## About this exercise:
Please restate exactly the lines from the one holding "Given: Open the Source Control view" to the end of the material, including both ends and excluding every picture.
-- Opening Marker --
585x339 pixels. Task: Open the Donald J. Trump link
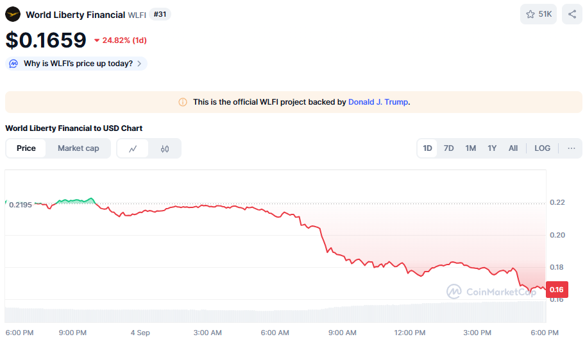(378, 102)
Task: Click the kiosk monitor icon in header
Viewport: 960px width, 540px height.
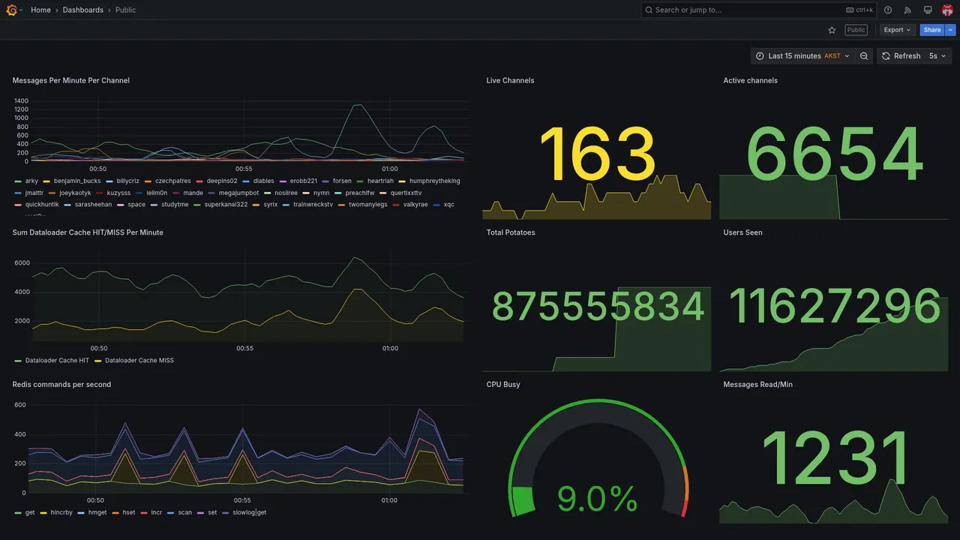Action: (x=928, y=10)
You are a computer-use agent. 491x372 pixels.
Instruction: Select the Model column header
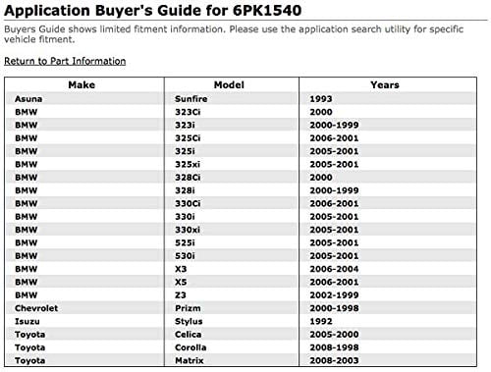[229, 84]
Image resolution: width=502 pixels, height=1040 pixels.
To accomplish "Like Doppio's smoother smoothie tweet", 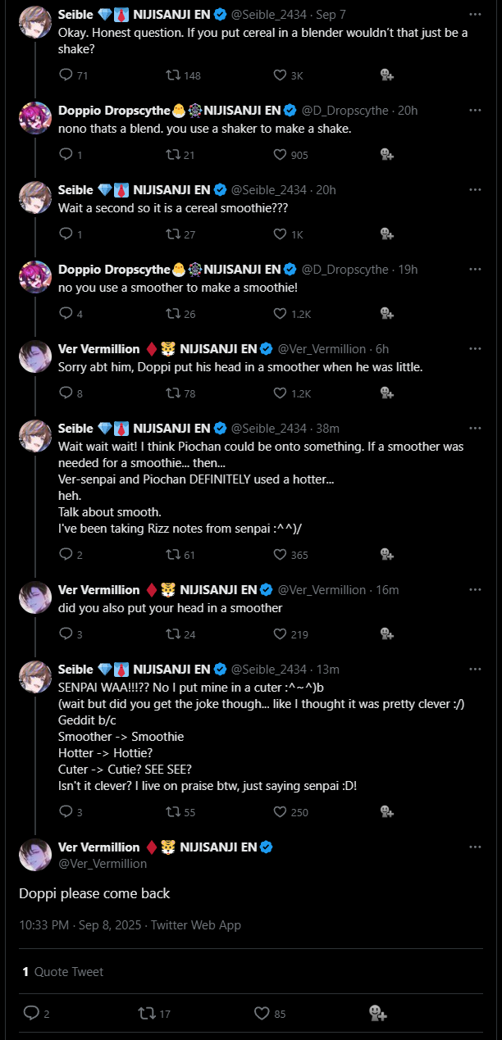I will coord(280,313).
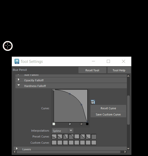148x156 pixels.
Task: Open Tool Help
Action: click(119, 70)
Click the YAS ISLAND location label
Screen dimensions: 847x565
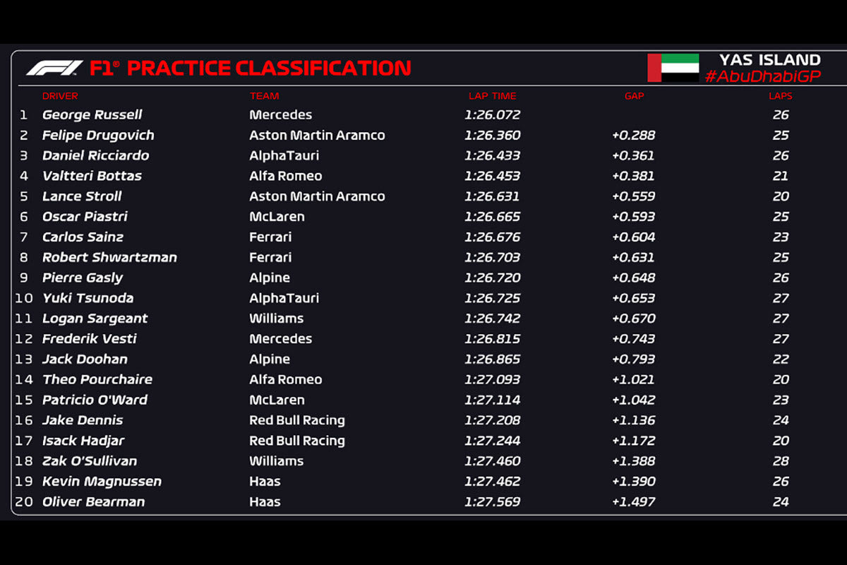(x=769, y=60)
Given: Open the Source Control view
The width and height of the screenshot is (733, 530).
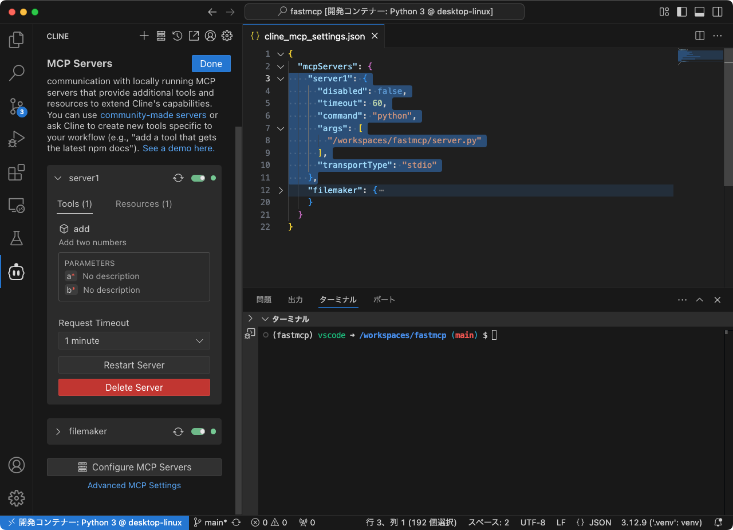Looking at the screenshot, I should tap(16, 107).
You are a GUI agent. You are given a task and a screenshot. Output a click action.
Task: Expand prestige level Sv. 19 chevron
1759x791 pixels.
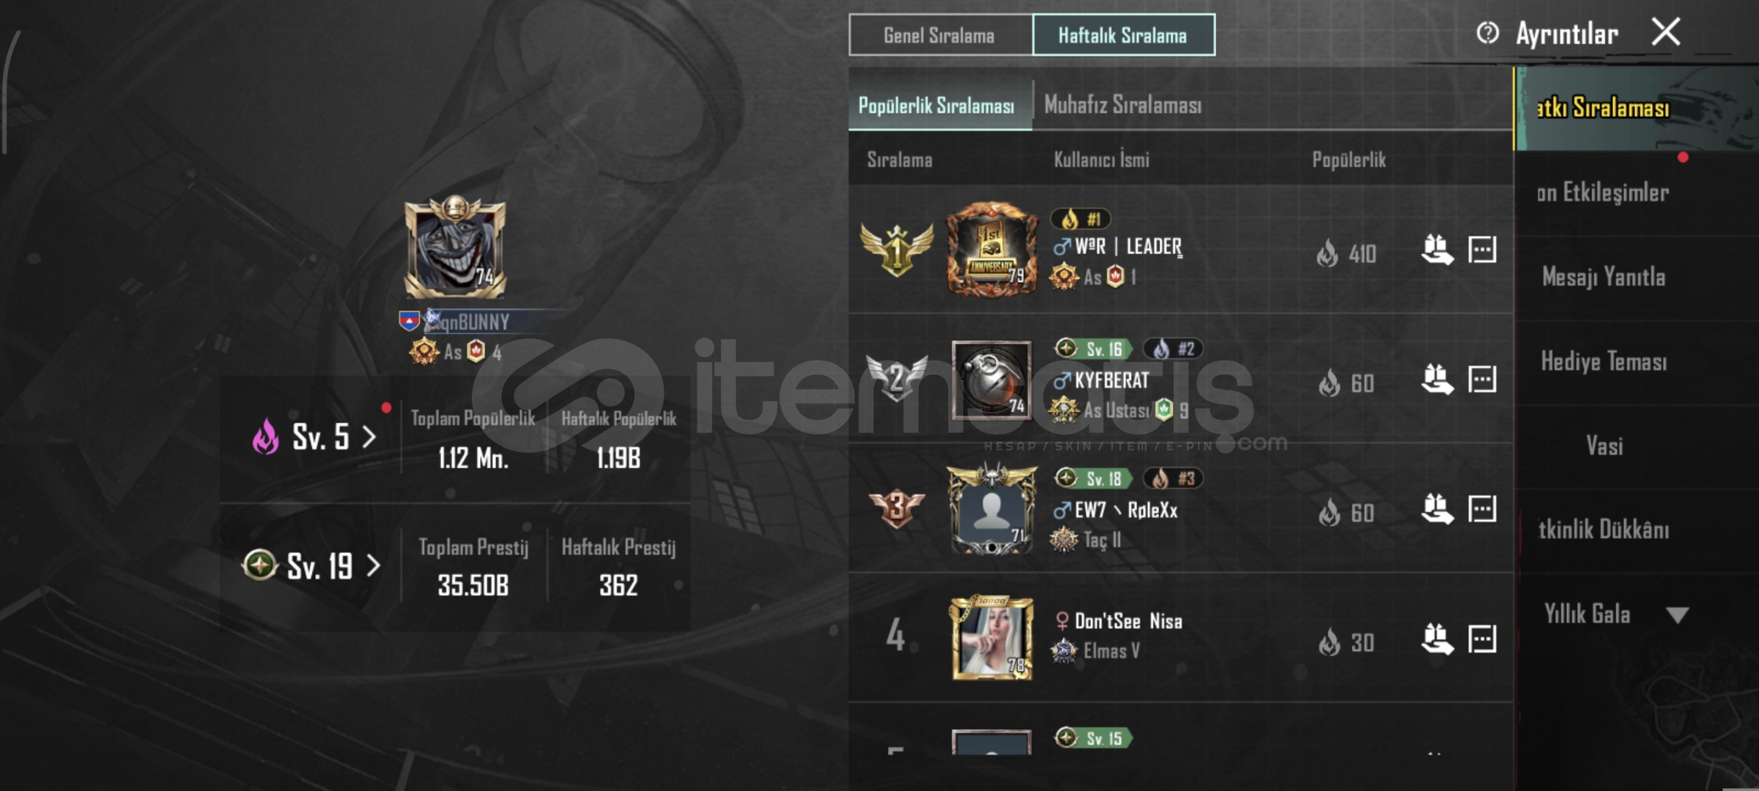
-- Closing Marker --
## Finished exercise:
Given: Open the Source Control view
The width and height of the screenshot is (733, 530).
Looking at the screenshot, I should tap(16, 107).
You are a GUI agent. You are given a task and a screenshot. Output a click action.
Task: Expand prestige level Sv. 19 chevron
1759x791 pixels.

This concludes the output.